Dataset listing:
## start
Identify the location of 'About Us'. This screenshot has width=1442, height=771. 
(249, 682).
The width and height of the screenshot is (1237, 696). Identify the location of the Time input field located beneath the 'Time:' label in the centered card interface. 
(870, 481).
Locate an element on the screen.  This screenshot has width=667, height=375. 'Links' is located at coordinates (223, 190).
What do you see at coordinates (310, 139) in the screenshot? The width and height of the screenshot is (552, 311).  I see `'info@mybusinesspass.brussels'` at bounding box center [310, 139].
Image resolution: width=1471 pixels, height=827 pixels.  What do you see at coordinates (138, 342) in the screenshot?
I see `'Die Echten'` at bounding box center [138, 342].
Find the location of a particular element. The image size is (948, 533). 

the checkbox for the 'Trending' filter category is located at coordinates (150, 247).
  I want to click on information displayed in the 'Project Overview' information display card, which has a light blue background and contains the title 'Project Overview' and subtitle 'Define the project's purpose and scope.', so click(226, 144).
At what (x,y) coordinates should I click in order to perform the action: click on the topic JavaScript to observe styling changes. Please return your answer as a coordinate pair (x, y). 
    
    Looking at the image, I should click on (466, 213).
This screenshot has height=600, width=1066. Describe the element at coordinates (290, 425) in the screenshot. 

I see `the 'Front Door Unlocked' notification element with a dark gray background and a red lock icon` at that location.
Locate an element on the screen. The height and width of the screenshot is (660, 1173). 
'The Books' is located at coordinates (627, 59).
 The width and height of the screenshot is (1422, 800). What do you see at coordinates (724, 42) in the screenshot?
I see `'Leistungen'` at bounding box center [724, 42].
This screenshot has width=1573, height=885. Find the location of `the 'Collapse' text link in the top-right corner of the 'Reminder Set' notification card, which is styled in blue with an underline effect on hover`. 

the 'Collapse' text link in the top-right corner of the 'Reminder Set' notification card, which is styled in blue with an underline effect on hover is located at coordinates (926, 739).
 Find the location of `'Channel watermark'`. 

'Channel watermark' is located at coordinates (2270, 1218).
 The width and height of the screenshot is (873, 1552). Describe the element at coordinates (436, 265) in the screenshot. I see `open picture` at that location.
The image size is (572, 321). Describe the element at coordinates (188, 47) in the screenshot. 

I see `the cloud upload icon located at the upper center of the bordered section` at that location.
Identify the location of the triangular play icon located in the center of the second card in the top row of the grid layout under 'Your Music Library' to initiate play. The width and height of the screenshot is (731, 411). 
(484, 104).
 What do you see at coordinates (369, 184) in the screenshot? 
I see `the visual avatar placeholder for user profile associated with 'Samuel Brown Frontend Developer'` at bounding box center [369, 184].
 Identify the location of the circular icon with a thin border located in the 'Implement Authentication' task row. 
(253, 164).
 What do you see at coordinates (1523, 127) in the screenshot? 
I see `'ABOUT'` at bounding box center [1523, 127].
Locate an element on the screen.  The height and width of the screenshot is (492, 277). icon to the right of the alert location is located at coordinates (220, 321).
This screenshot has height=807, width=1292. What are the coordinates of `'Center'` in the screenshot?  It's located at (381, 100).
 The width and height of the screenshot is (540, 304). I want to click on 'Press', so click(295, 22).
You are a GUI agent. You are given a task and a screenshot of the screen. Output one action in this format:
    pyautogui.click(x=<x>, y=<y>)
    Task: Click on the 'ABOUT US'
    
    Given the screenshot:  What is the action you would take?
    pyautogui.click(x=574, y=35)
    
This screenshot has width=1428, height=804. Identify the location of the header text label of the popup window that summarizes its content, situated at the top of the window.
## end
# OBJECTIVE
Copy out every line of the listing above word for word, changing nothing.

# SOLUTION FOR THIS PROBLEM
Identify the location of 'About Us'. This screenshot has width=1442, height=771. 
(249, 682).
The width and height of the screenshot is (1237, 696). Identify the location of the Time input field located beneath the 'Time:' label in the centered card interface. 
(870, 481).
Locate an element on the screen.  This screenshot has width=667, height=375. 'Links' is located at coordinates (223, 190).
What do you see at coordinates (310, 139) in the screenshot? The width and height of the screenshot is (552, 311).  I see `'info@mybusinesspass.brussels'` at bounding box center [310, 139].
Image resolution: width=1471 pixels, height=827 pixels.  What do you see at coordinates (138, 342) in the screenshot?
I see `'Die Echten'` at bounding box center [138, 342].
Find the location of a particular element. The image size is (948, 533). 

the checkbox for the 'Trending' filter category is located at coordinates (150, 247).
  I want to click on information displayed in the 'Project Overview' information display card, which has a light blue background and contains the title 'Project Overview' and subtitle 'Define the project's purpose and scope.', so click(226, 144).
At what (x,y) coordinates should I click in order to perform the action: click on the topic JavaScript to observe styling changes. Please return your answer as a coordinate pair (x, y). 
    
    Looking at the image, I should click on (466, 213).
This screenshot has height=600, width=1066. Describe the element at coordinates (290, 425) in the screenshot. 

I see `the 'Front Door Unlocked' notification element with a dark gray background and a red lock icon` at that location.
Locate an element on the screen. The height and width of the screenshot is (660, 1173). 
'The Books' is located at coordinates (627, 59).
 The width and height of the screenshot is (1422, 800). What do you see at coordinates (724, 42) in the screenshot?
I see `'Leistungen'` at bounding box center [724, 42].
This screenshot has width=1573, height=885. Find the location of `the 'Collapse' text link in the top-right corner of the 'Reminder Set' notification card, which is styled in blue with an underline effect on hover`. 

the 'Collapse' text link in the top-right corner of the 'Reminder Set' notification card, which is styled in blue with an underline effect on hover is located at coordinates (926, 739).
 Find the location of `'Channel watermark'`. 

'Channel watermark' is located at coordinates (2270, 1218).
 The width and height of the screenshot is (873, 1552). Describe the element at coordinates (436, 265) in the screenshot. I see `open picture` at that location.
The image size is (572, 321). Describe the element at coordinates (188, 47) in the screenshot. 

I see `the cloud upload icon located at the upper center of the bordered section` at that location.
Identify the location of the triangular play icon located in the center of the second card in the top row of the grid layout under 'Your Music Library' to initiate play. The width and height of the screenshot is (731, 411). 
(484, 104).
 What do you see at coordinates (369, 184) in the screenshot? 
I see `the visual avatar placeholder for user profile associated with 'Samuel Brown Frontend Developer'` at bounding box center [369, 184].
 Identify the location of the circular icon with a thin border located in the 'Implement Authentication' task row. 
(253, 164).
 What do you see at coordinates (1523, 127) in the screenshot? 
I see `'ABOUT'` at bounding box center [1523, 127].
Locate an element on the screen.  The height and width of the screenshot is (492, 277). icon to the right of the alert location is located at coordinates (220, 321).
This screenshot has height=807, width=1292. What are the coordinates of `'Center'` in the screenshot?  It's located at (381, 100).
 The width and height of the screenshot is (540, 304). I want to click on 'Press', so click(295, 22).
You are a GUI agent. You are given a task and a screenshot of the screen. Output one action in this format:
    pyautogui.click(x=<x>, y=<y>)
    Task: Click on the 'ABOUT US'
    
    Given the screenshot:  What is the action you would take?
    pyautogui.click(x=574, y=35)
    
This screenshot has width=1428, height=804. Identify the location of the header text label of the popup window that summarizes its content, situated at the top of the window.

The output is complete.